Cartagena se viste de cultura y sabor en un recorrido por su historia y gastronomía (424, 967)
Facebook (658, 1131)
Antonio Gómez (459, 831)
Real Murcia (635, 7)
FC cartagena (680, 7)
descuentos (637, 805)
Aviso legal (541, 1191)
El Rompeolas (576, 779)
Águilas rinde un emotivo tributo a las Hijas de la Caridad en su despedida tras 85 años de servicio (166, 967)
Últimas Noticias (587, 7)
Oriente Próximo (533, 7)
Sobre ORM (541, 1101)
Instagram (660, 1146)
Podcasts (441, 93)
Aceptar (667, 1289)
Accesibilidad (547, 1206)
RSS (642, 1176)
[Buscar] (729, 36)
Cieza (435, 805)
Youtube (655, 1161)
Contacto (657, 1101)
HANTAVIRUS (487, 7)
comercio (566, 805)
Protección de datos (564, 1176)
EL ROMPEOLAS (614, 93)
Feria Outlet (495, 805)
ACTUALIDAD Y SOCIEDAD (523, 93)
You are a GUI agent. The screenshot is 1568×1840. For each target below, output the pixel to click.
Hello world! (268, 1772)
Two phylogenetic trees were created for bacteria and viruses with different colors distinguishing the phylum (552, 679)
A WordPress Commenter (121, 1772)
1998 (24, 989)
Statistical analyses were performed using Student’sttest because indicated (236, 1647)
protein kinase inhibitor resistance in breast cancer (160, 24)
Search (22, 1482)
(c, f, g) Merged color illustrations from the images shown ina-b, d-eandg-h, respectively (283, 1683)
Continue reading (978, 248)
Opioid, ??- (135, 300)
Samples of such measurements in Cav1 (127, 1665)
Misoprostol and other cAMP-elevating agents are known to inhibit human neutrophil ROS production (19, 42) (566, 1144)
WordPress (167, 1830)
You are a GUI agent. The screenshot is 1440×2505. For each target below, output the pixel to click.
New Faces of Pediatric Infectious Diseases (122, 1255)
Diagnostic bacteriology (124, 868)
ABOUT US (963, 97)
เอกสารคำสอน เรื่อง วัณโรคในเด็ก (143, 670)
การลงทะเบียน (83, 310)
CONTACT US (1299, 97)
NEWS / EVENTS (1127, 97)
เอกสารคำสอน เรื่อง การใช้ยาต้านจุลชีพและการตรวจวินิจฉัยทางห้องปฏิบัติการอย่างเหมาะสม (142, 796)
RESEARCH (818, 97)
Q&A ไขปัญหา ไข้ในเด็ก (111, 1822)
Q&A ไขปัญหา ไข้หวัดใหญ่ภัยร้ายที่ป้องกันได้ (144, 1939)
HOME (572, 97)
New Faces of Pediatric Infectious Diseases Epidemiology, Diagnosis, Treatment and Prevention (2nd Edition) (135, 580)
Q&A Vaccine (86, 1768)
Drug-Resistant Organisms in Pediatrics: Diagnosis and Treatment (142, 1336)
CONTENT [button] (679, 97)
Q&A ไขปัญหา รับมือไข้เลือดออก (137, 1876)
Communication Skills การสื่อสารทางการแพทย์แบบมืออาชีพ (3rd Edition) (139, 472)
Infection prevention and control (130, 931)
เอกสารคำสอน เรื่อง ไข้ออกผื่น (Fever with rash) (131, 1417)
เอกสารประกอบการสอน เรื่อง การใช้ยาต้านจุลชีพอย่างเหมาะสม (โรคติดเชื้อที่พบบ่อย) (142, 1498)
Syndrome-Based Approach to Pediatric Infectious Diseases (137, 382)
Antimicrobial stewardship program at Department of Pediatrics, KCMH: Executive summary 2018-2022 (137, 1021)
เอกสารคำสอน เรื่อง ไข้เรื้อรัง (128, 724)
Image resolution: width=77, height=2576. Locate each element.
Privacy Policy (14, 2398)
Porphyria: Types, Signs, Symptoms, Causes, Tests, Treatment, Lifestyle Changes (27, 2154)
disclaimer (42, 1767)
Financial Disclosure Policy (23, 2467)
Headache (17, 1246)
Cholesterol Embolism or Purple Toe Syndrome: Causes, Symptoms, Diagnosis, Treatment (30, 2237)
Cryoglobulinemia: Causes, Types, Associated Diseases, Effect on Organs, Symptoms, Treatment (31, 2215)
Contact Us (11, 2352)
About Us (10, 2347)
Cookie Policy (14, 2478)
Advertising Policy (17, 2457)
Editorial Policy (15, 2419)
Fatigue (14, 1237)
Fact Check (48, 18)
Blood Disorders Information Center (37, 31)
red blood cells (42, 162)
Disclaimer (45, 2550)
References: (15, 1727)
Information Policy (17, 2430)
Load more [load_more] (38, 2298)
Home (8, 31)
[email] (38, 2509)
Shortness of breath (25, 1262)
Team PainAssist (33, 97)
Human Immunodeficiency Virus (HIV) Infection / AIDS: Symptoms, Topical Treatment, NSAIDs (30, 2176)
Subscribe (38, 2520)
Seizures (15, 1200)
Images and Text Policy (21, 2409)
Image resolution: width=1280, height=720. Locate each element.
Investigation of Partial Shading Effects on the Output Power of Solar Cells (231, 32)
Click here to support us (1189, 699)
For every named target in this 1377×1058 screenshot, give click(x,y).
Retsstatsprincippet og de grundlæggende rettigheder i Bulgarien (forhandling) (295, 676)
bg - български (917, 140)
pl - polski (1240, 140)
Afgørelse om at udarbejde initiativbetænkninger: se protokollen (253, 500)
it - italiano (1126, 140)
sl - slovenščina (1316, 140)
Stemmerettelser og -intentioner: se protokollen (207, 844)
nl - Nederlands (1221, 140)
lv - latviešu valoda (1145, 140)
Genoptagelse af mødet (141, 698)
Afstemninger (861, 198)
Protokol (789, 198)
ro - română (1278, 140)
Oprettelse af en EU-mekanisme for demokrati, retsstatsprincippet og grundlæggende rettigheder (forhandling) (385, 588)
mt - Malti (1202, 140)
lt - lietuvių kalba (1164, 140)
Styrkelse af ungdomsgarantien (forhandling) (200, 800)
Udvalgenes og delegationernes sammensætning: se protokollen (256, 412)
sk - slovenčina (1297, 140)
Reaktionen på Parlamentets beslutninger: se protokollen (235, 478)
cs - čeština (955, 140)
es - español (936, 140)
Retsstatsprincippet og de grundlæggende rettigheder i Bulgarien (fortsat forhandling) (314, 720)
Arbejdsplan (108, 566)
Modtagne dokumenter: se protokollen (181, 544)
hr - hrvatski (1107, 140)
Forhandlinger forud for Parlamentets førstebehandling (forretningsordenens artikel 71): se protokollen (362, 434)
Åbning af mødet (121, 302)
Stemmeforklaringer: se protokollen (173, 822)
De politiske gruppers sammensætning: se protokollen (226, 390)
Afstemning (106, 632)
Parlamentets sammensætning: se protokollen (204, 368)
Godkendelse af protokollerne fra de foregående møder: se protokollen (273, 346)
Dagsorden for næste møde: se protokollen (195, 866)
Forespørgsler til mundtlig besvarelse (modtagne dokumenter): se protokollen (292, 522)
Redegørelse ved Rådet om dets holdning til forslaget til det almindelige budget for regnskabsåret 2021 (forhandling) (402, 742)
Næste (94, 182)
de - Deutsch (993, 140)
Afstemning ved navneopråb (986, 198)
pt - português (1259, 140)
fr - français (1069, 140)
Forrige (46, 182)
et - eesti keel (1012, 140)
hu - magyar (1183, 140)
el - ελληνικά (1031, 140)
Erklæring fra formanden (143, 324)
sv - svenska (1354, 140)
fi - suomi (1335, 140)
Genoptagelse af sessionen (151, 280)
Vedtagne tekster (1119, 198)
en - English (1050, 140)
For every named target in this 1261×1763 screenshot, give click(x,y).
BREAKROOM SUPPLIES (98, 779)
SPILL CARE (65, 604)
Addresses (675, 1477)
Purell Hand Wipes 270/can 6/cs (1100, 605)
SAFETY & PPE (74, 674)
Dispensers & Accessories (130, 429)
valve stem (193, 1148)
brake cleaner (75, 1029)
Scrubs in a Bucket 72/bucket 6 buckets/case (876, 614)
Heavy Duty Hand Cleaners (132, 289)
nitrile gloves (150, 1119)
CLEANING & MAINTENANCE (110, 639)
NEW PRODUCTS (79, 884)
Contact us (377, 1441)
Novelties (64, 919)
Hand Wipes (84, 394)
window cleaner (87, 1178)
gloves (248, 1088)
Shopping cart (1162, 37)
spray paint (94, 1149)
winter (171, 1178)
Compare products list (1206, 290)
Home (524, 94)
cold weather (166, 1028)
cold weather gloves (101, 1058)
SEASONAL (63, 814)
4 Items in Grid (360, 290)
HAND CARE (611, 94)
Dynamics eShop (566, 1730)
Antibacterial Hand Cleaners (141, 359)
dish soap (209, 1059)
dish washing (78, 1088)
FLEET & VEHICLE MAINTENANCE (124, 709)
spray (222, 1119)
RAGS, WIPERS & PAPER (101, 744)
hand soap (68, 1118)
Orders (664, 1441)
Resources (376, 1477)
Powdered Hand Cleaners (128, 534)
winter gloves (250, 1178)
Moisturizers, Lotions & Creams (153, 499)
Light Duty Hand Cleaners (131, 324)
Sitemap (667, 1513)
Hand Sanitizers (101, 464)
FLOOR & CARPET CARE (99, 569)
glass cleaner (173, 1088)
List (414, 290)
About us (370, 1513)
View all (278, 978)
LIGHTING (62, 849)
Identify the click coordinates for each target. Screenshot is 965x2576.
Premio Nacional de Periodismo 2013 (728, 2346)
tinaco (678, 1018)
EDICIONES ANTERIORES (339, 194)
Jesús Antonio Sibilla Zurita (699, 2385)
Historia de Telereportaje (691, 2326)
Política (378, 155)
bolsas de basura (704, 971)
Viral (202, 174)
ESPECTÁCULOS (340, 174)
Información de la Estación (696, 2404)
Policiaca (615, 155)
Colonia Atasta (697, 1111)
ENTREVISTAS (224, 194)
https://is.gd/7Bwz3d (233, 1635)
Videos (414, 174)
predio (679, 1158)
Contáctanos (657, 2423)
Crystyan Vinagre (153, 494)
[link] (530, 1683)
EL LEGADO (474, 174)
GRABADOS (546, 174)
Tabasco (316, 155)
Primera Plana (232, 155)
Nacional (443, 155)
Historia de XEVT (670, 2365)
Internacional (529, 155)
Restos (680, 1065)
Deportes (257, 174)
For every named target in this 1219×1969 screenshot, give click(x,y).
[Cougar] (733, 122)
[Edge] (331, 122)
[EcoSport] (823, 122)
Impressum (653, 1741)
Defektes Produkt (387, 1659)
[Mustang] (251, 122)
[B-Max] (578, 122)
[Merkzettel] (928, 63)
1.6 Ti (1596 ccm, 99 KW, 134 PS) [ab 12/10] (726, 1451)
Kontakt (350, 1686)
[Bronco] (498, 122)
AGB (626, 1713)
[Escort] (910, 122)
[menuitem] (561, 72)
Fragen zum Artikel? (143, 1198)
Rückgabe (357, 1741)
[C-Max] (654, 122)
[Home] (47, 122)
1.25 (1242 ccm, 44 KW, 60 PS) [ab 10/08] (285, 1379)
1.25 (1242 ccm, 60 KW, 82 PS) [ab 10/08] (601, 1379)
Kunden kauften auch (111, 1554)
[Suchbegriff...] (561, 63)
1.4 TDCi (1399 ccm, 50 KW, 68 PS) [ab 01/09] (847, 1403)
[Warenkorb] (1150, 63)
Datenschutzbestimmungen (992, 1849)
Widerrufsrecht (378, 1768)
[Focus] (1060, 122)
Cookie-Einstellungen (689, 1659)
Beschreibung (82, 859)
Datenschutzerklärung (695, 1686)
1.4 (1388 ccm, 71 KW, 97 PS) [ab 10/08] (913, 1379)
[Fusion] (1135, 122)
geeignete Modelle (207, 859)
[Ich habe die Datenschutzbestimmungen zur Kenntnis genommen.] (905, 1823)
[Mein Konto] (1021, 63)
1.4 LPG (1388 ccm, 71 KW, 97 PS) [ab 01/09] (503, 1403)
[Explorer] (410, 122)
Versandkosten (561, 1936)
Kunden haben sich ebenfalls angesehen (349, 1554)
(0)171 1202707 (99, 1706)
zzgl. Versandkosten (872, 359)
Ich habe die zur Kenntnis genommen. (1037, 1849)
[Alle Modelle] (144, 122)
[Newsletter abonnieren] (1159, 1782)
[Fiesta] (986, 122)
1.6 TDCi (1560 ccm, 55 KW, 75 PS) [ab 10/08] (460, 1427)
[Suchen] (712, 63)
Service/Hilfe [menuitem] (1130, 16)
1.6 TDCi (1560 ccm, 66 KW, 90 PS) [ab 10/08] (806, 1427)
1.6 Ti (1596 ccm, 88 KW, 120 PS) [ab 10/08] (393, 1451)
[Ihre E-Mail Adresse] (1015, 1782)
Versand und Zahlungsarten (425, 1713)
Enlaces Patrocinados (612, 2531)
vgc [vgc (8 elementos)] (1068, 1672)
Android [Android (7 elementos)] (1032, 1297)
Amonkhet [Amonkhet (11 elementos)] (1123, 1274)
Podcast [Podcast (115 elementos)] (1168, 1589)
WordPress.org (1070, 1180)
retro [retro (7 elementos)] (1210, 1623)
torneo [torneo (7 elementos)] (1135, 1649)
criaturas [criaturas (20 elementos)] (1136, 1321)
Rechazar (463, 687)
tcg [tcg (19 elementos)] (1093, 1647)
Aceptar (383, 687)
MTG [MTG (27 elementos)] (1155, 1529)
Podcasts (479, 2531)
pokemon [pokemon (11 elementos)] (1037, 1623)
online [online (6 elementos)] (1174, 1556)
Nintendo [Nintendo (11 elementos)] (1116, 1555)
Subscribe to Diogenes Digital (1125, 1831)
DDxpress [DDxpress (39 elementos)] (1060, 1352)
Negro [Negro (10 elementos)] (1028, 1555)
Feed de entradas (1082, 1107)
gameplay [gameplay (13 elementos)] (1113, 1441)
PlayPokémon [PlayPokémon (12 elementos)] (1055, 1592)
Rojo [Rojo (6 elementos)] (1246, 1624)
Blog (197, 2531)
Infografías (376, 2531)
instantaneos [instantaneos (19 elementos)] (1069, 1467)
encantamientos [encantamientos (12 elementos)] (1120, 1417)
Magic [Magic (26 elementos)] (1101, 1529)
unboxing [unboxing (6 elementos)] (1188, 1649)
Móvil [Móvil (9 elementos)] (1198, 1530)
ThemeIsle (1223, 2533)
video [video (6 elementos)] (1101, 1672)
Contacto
========================================
### Task item
A single integer is the expected output: the number of lines in the data that include the word "Antonio".

### Answer for the task
2